══ Supplied data
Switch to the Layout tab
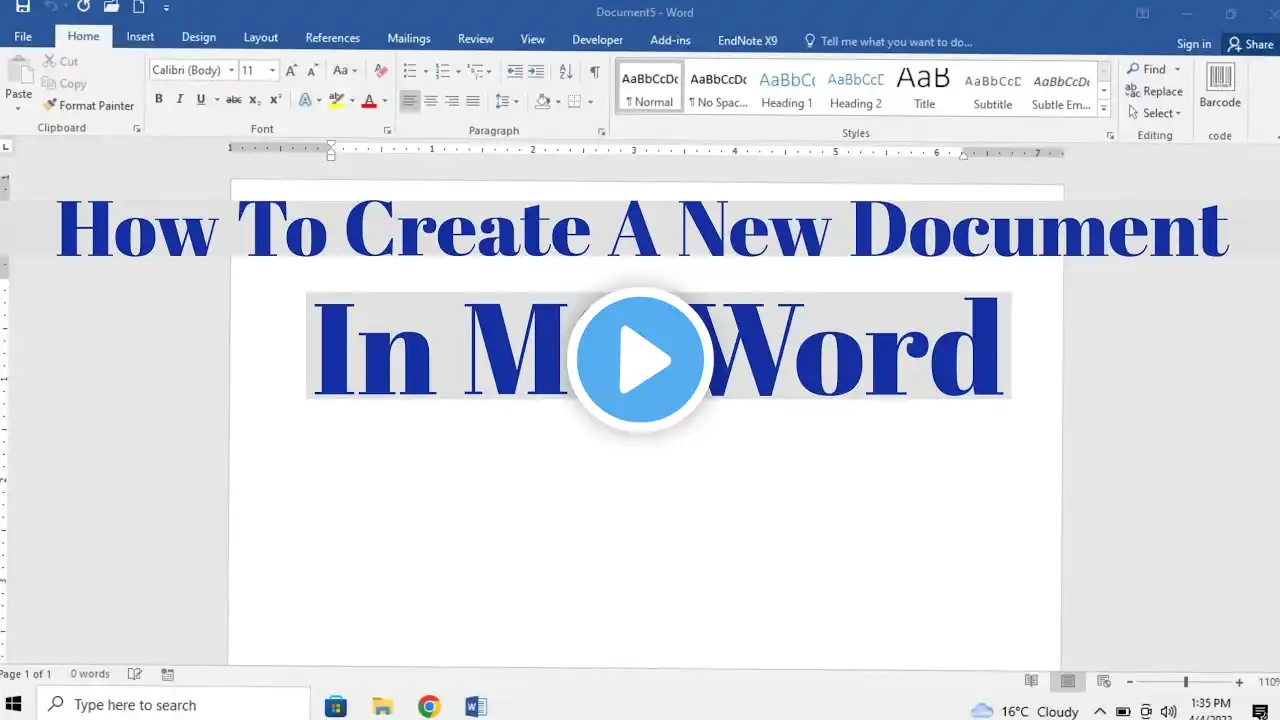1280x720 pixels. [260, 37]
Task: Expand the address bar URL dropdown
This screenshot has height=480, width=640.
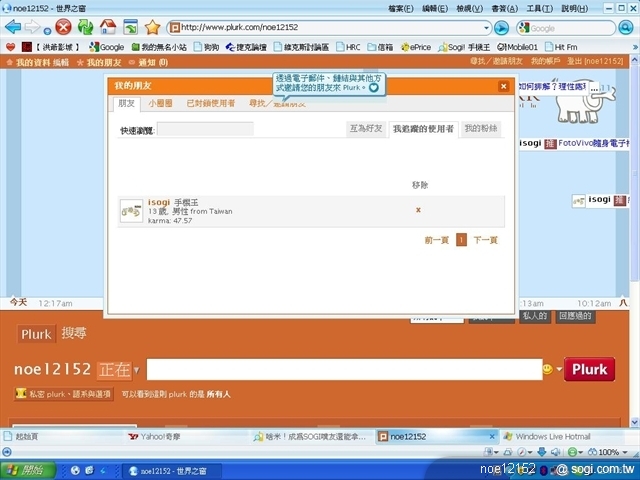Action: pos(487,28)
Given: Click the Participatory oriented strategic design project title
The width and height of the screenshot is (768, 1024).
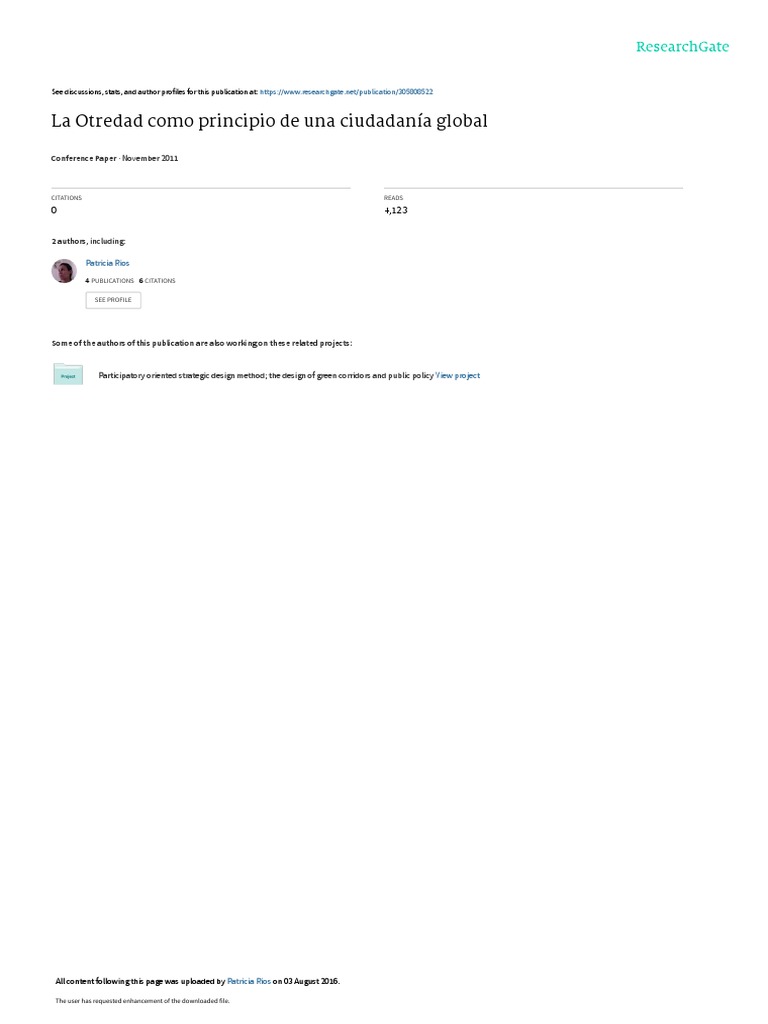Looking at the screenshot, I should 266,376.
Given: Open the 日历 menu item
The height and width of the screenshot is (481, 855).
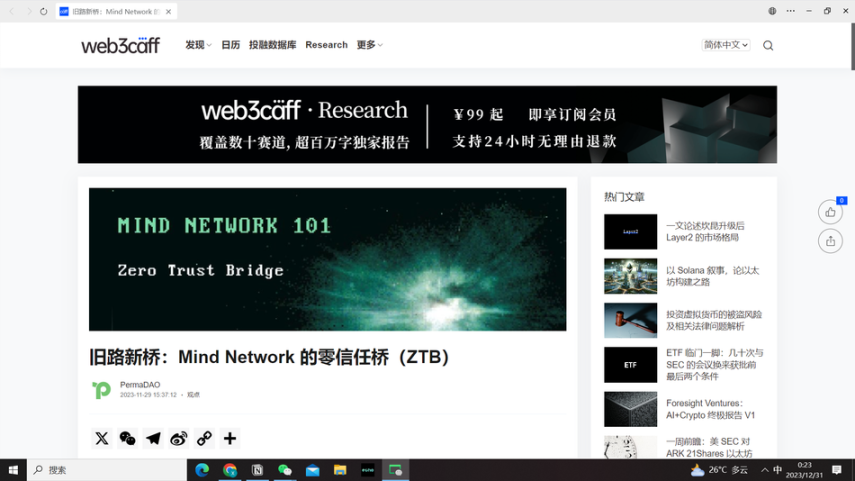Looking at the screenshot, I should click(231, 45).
════
══ Supplied data
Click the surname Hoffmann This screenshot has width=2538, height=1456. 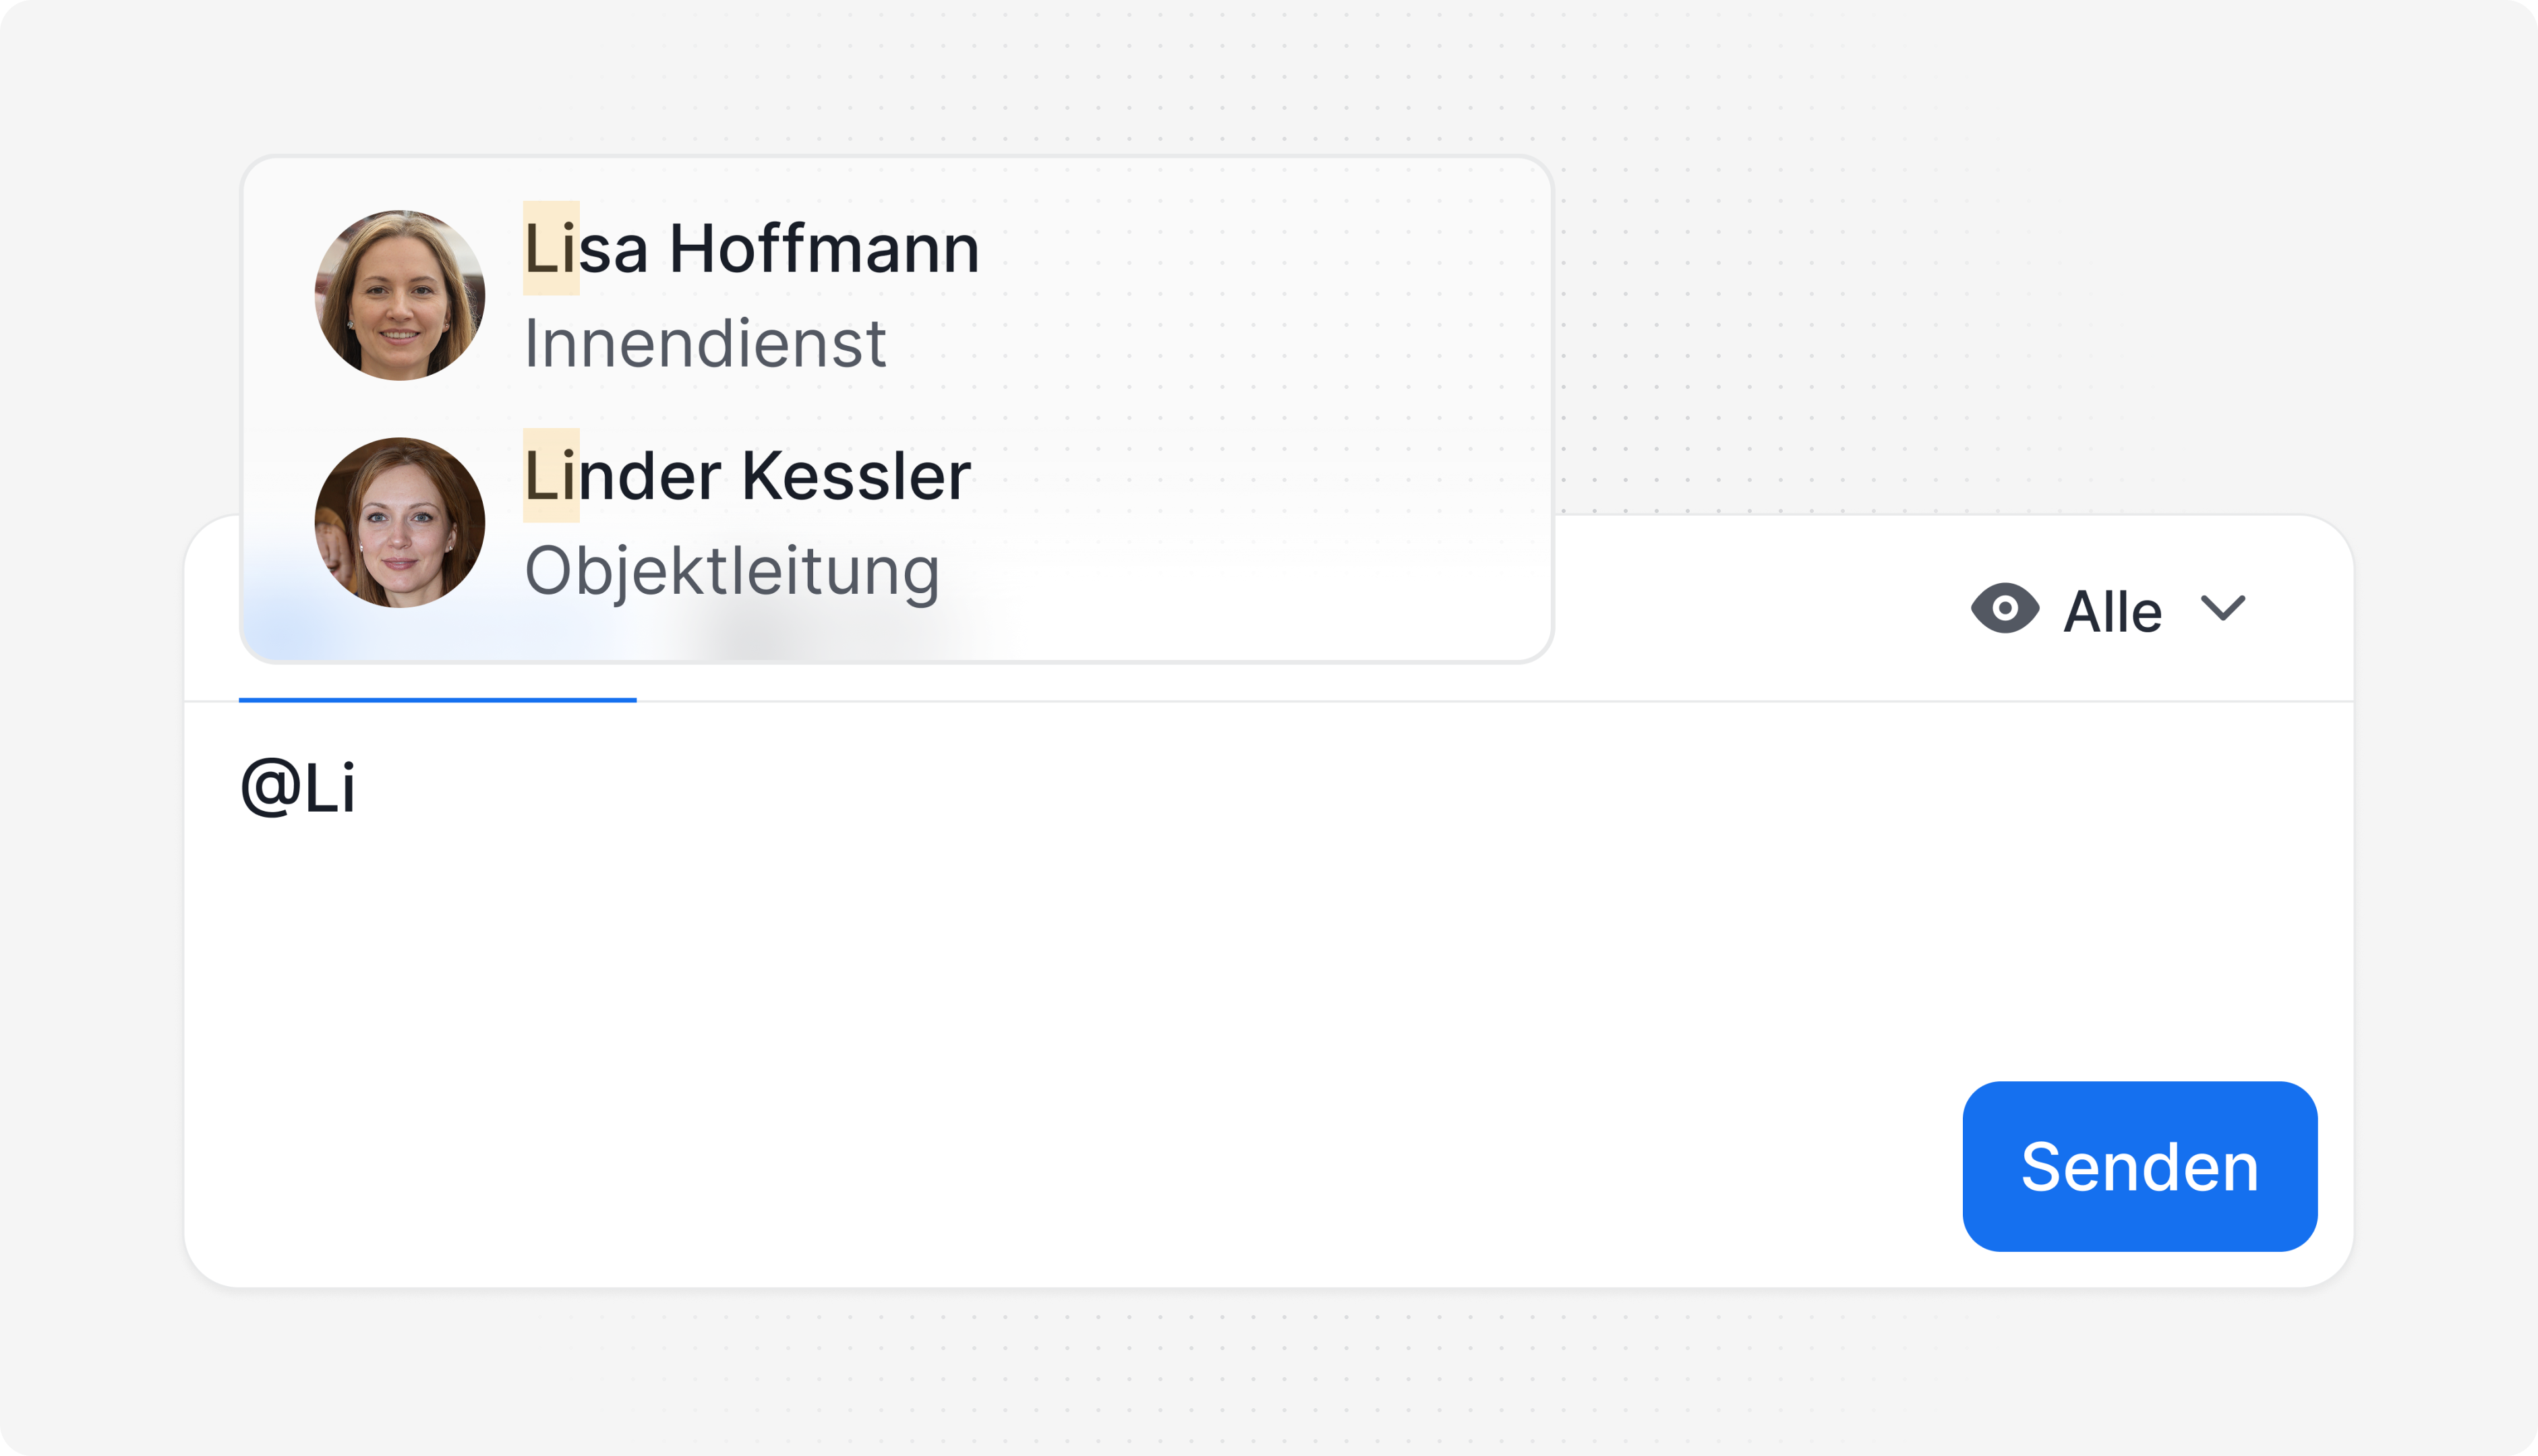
════
══ Supplied data
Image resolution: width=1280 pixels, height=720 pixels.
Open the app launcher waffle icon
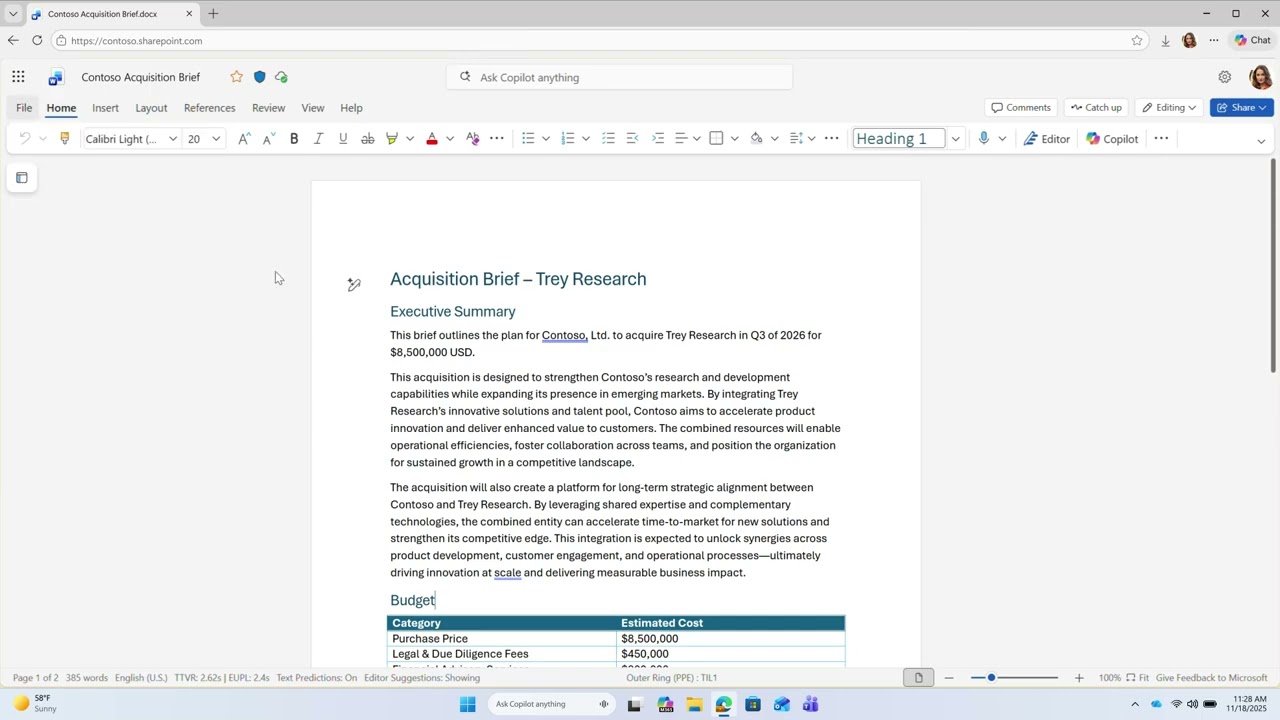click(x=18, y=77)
════
*Exercise*. Whenever a line of the listing above holds the word "Given", copy that line.

*Result of the exercise*.
Given: Click the Participatory oriented strategic design project title
Given: Open the 日历 menu item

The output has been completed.